Autor: Dora Rappard (* 01.09.1842; † 10.10.1923) Schweizer Missionarin und evangelische Kirchenlieddichterin

"Die Weisheit von oben her ... lässt sich sagen."

Wie fein weiss die Bibel den Finger auf wunde Stellen zu legen! Nach diesem Wort zu urteilen, sind die göttlich weisen Leute rar; denn wenige gibt es, die eine Ermahnung oder einen noch so wohlgemeinten Tadel hören können, ohne aufzubegehren, sich zu rechtfertigen und sich fast als Märtyrer aufzuspielen. Jeder Menschenkenner wird dieser Wahrheit beipflichten; sie tritt zu augenscheinlich zutage. Daran, ob ein Mensch sich sagen lässt oder nicht, kann man seine ganze Geistesrichtung erkennen.
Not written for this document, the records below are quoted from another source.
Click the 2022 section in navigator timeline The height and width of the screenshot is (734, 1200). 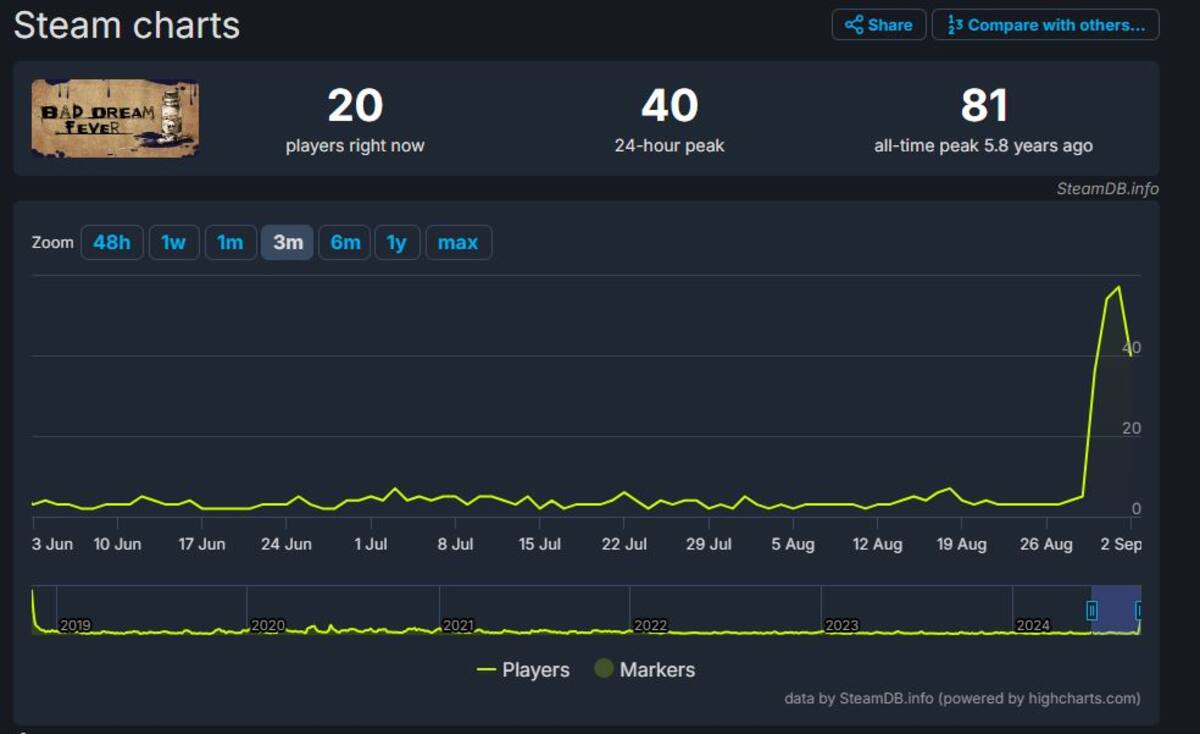tap(650, 626)
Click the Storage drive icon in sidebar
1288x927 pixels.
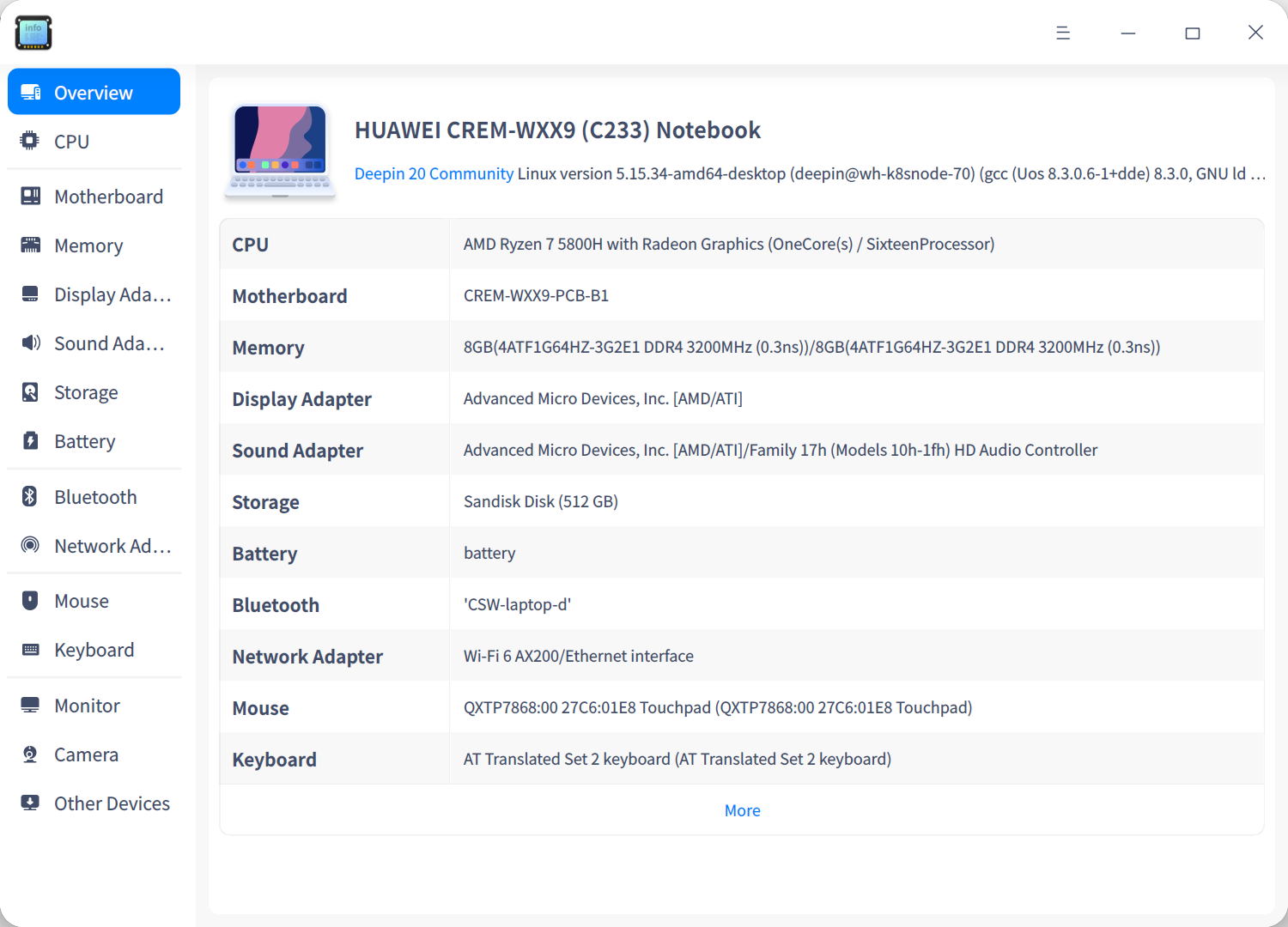click(x=30, y=392)
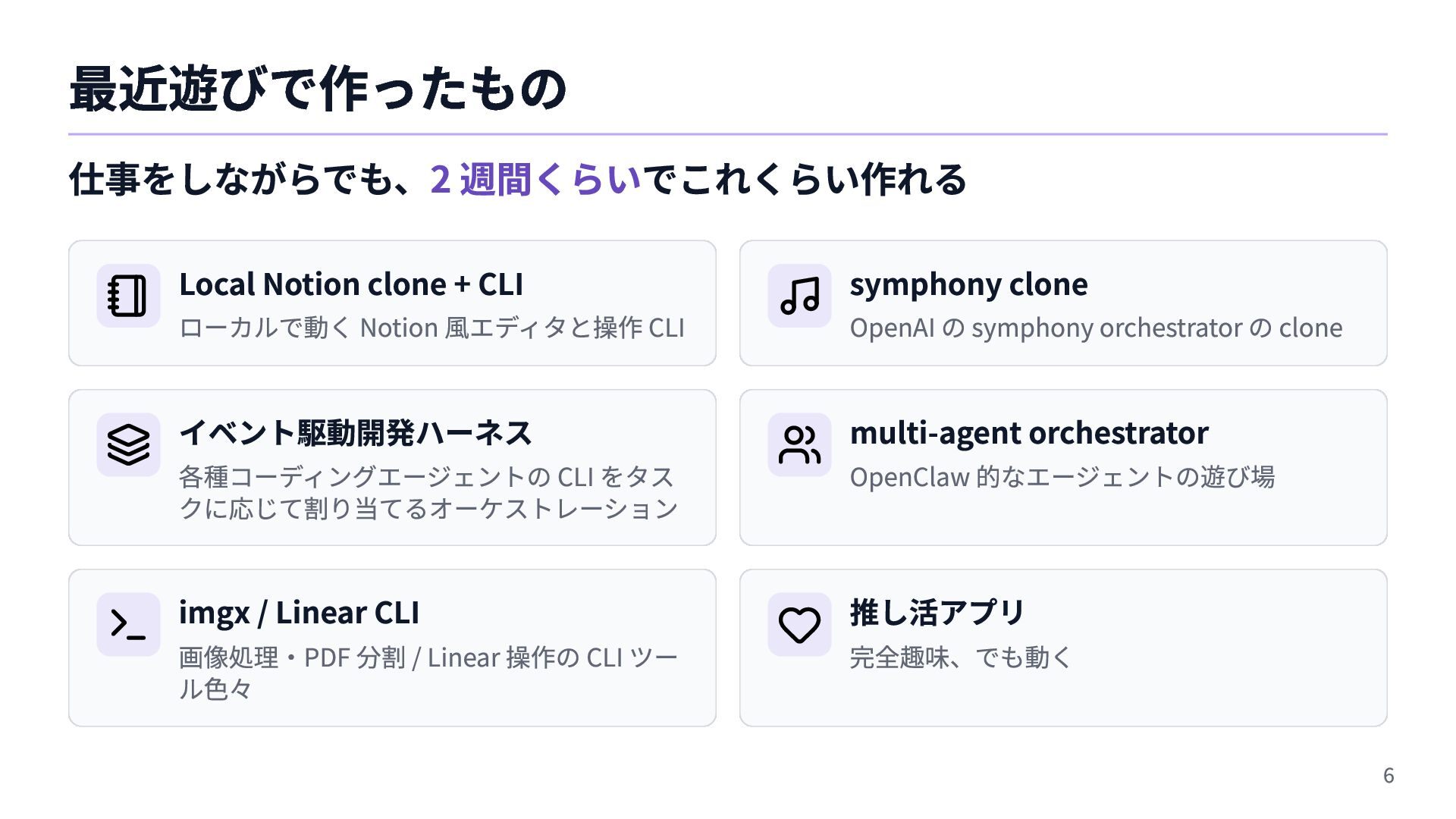Click the slide title '最近遊びで作ったもの'
The width and height of the screenshot is (1456, 819).
318,89
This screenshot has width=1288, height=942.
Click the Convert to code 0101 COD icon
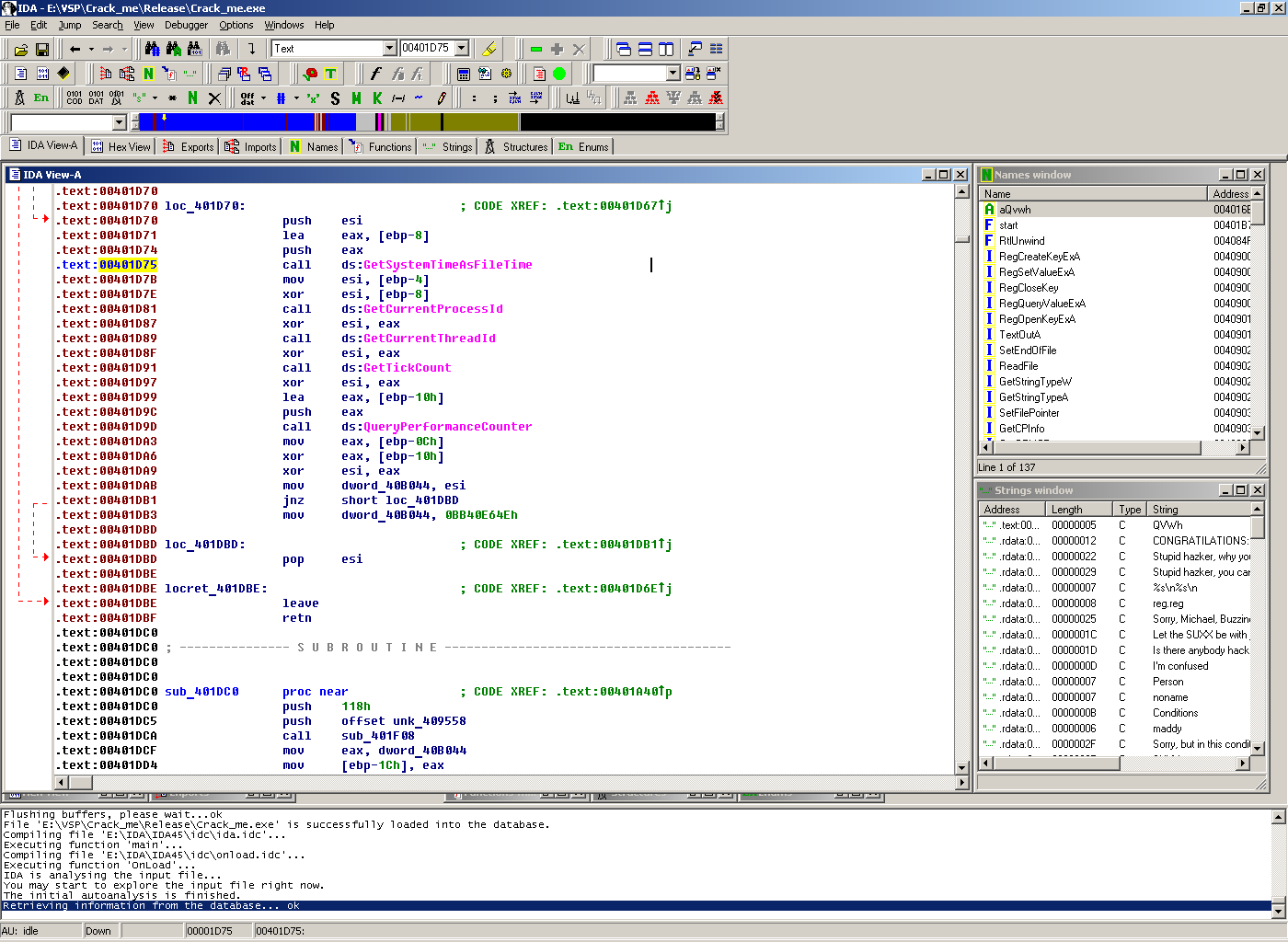click(75, 98)
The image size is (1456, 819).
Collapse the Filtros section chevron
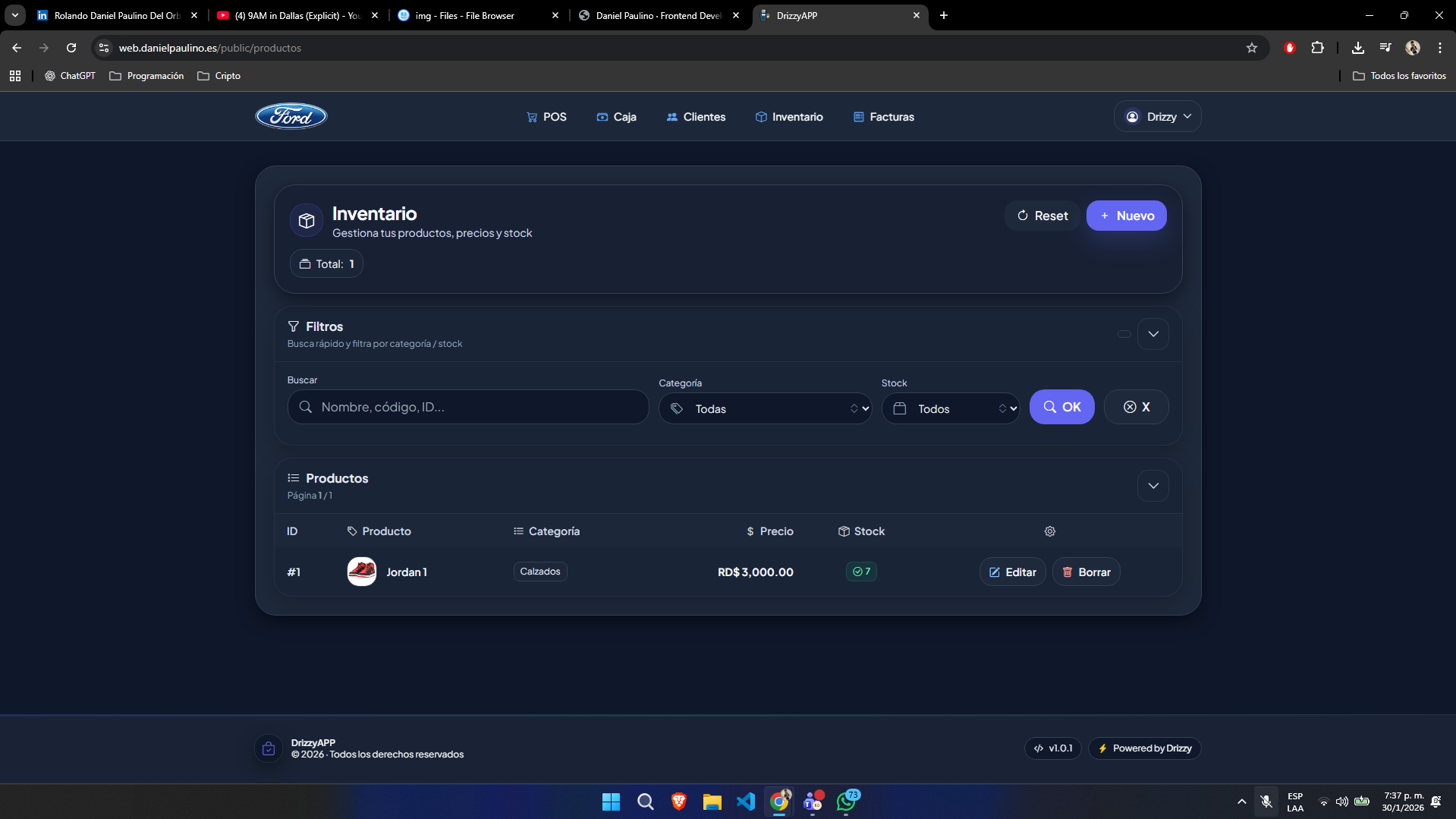point(1153,334)
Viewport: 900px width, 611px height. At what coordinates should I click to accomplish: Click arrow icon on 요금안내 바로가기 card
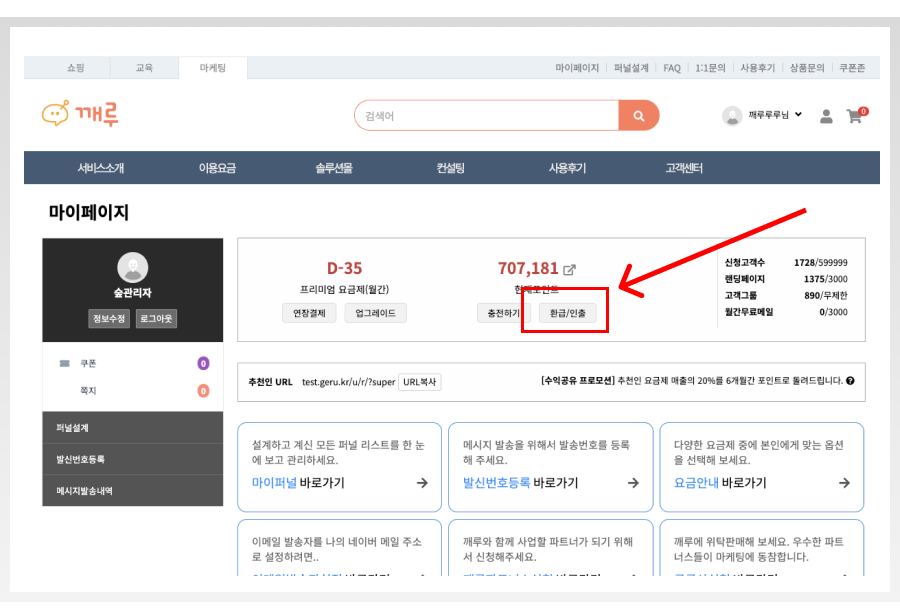click(x=844, y=483)
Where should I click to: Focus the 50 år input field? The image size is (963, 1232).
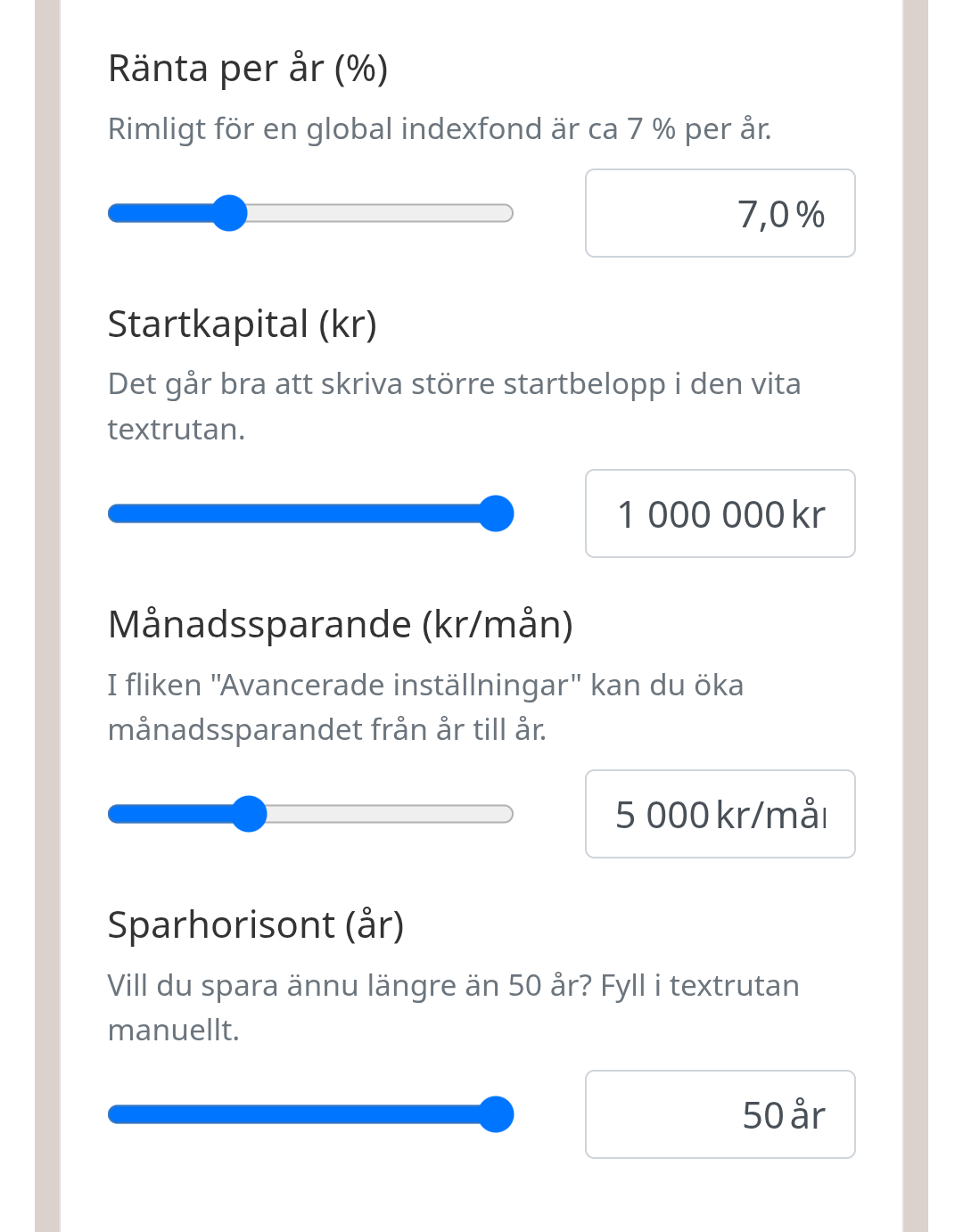[x=720, y=1114]
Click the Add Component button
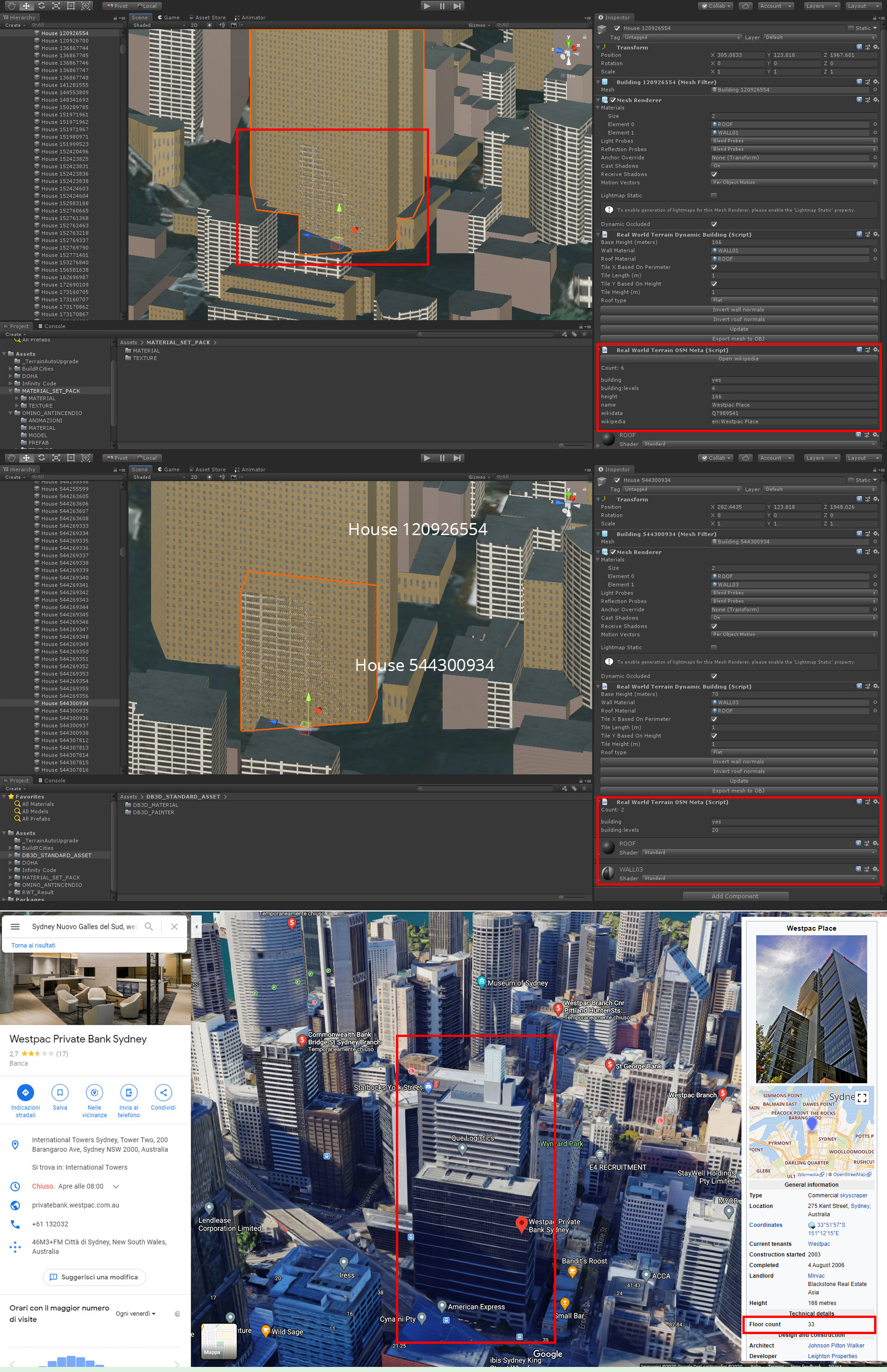887x1372 pixels. 735,896
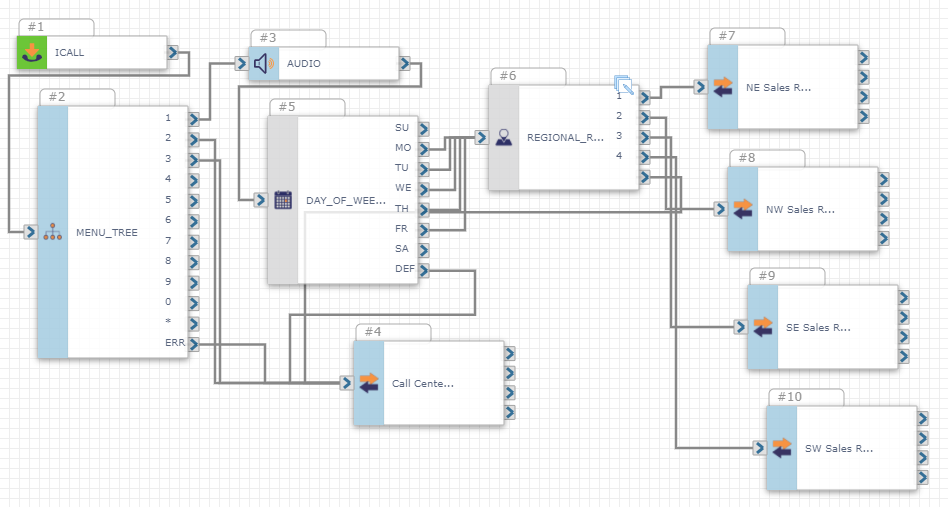Screen dimensions: 948x507
Task: Click the SW Sales transfer arrows icon
Action: pyautogui.click(x=782, y=448)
Ich wende mich in besonderer Weise an die Jugend und möchte sie herzlich ermahnen: Bittet um die Weisheit, die sich sagen lässt. Ich habe begabte junge Menschen gekannt, die zu den schönsten Hoffnungen berechtigten, die sich aber in ihre eigene Weisheit verschanzten, immer alles besser wissen wollten als ihre treuen Eltern und Seelsorger, und an diesem elenden Eigendünkel zu Schanden geworden sind. Solche aber, die in Jesu Schule himmlische Weisheit, gepaart mit Herzensdemut gelernt hatten, die sich gerne sagen und zurechtweisen ließen, haben davon großen Nutzen gezogen. Mögen wir alle, Alte und Junge, stets bereit sein, uns sagen zu lassen, nicht nur von Menschen, sondern auch durch die Stimme des Heiligen Geistes.

Herr, mache mich von Herzen demütig und himmlisch weise, dass ich mir gerne sagen und mich belehren lasse und dadurch etwas werde zum Lobe Deiner Gnade.